**Source document**
___

China Offers Example in Anti-poverty Campaign

December 5, 2012

Ding Qingfen ( China Daily) China Daily

Interview with World Bank Chief

On his first official visit to China, World Bank President Jim Yong Kim talks about the launch of a development knowledge hub, as Ding Qingfen reports.

Jim Yong Kim has a strong affinity and affection for China.

On what is his first official visit to the country as the newly appointed president of the World Bank Group, the South Korean physician and anthropologist says he has a passion for the country, which he remembers starting as early as his childhood.

His mother was a philosopher and studied Chinese, traveling in the country often while writing on Chu Hsi - the Confucian scholar of the Song Dynasty (960-1279) and China's most influential rationalist Neo-Confucian.

And now his own 12-yearold son is also studying Chinese.

"The Korean people, in many ways, feel so close to China as there are many fundamental Chinese cultures that are similar to those in Korea. In South Korea, we still use Chinese characters," said Kim.

"I really think this closeness with China, and (my) family's enthusiasm for China, will be helpful in drawing the World Bank and China closer," he added.

Kim became the 12th president of the World Bank in July this year, after serving as president of Dartmouth College, a pre-eminent center of higher education that consistently ranks among the top academic institutions in the United States.

During four busy days in Beijing, Kim met officials from various government departments and organizations, aiming to cement the World Bank's relationship with China.

"China is very, very important for us. My meetings in Beijing and my travels during the past few days have demonstrated that we share a common passion - to do our very best to work toward ending poverty and building shared prosperity," he said.

China is the second major emerging market that Kim has visited in his six months in charge of the bank, following a trip to South Africa.

Topping his agenda while here was announcing the formation of the World Bank-China Knowledge Hub for Development, which will facilitate cooperation between Chinese and international experts aimed at spreading practical knowledge from China's successes in reducing poverty both within China as well as to other countries.

"The hub will play an important role, by making China's lessons available to the world," said Kim.

Kicking off that cooperation, he and Vice-Premier Li Keqiang have agreed to carry out a special report on China's rapid urbanization process, in a bid to help the country better implement and advance the process, as well as using the experiences to educate other economies going through similar processes.

Managing urbanization is a priority for China, with about 75 percent of its GDP generated in the largest 120 cities, and 350 million rural residents expected to move into cities over the next 20 years. That means about 14 million more urban residents each year.

Kim said China's urbanization strategy is clearly very well advanced.

But "what we would like to do is to simply help China to collect the experiences. At the same time, from all over the world, we are going to collect the experiences of urbanization that we think have been successful".

He added the planned document will not just be for China, but also for other countries.

The report, however, is far from the first time the two sides have worked together.

The bank has been supporting projects - through loans and knowledge transfer - in China for many years, and the "partnership has remained strong", added Kim.

___

(Records for locating described items)
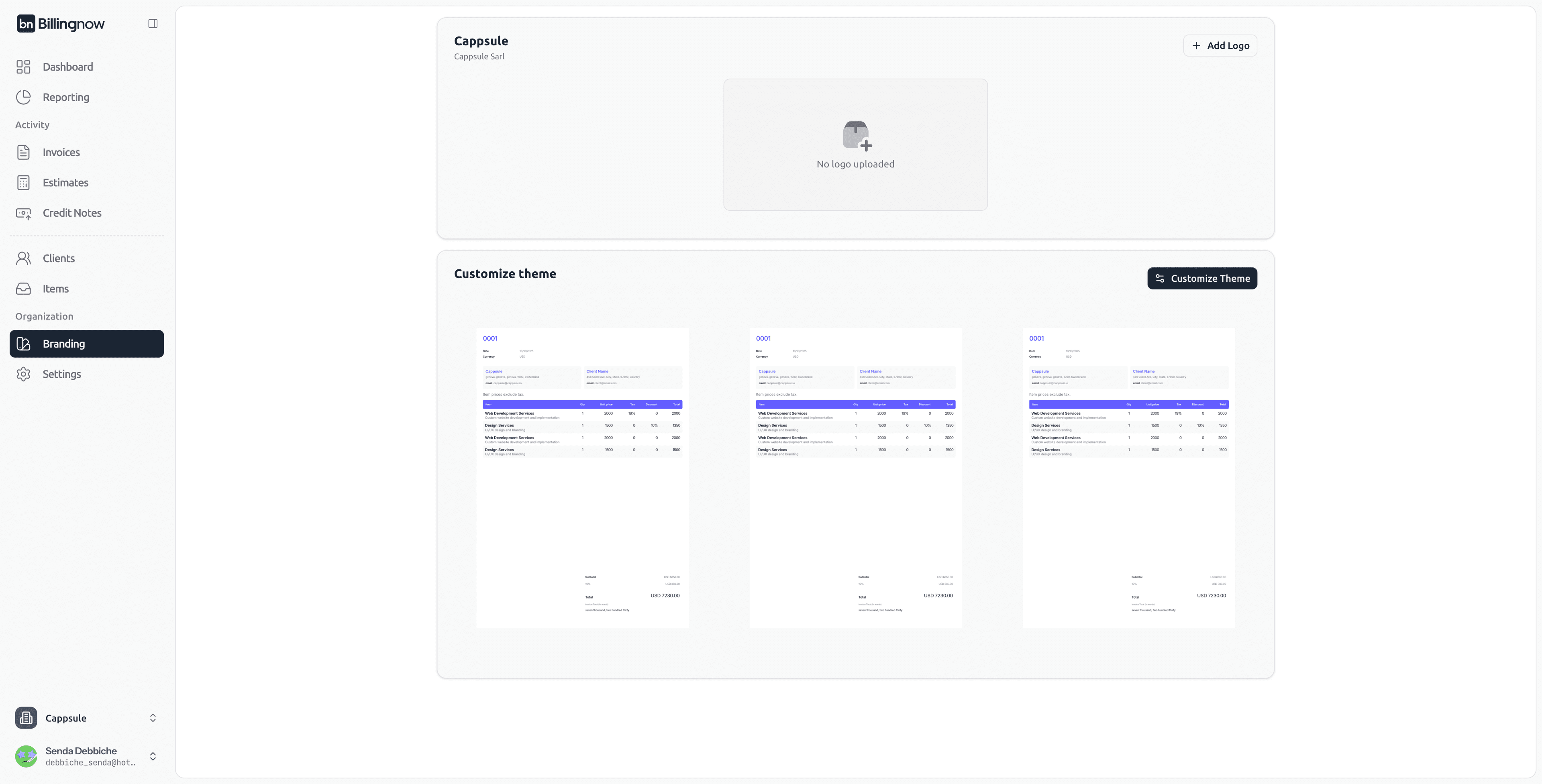Open Items inbox icon
This screenshot has width=1542, height=784.
(x=23, y=289)
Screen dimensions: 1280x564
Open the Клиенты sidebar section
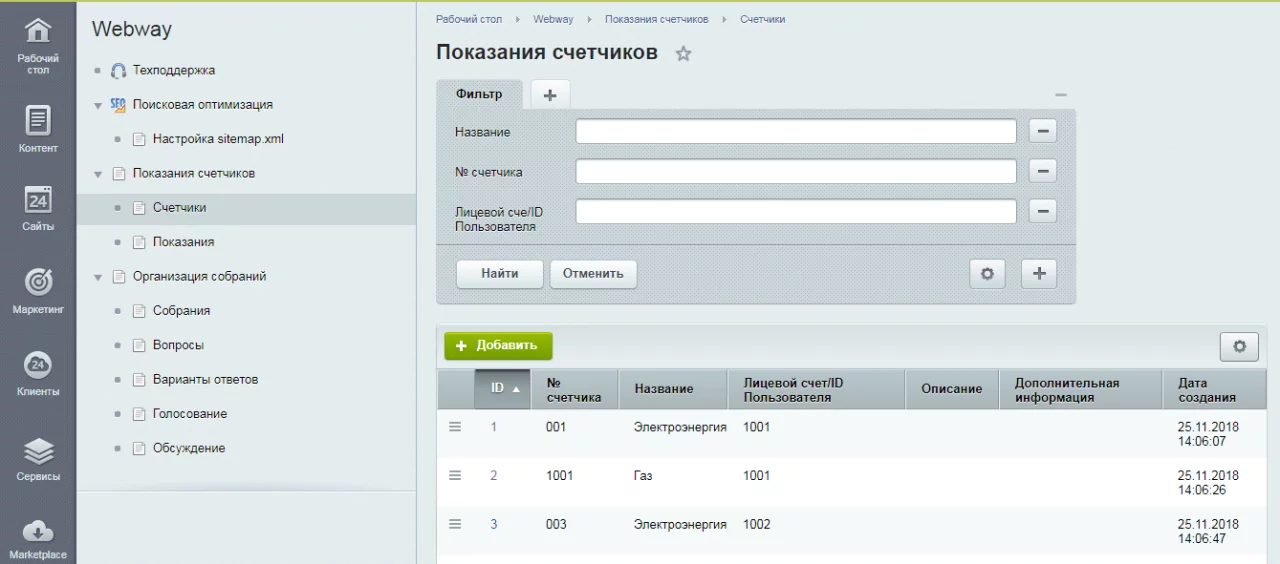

___

**Directives**
#1 In the China Daily interview, rewrite the part that opens with the words containing "On what is his" and closes with "also studying Chinese.", putting "historian" in place of "philosopher".
#2 According to the China Daily interview, what share of China's GDP is generated in its largest 120 cities?

**Results**
#1
On what is his first official visit to the country as the newly appointed president of the World Bank Group, the South Korean physician and anthropologist says he has a passion for the country, which he remembers starting as early as his childhood.

His mother was a historian and studied Chinese, traveling in the country often while writing on Chu Hsi - the Confucian scholar of the Song Dynasty (960-1279) and China's most influential rationalist Neo-Confucian.

And now his own 12-yearold son is also studying Chinese.

#2 About 75 percent.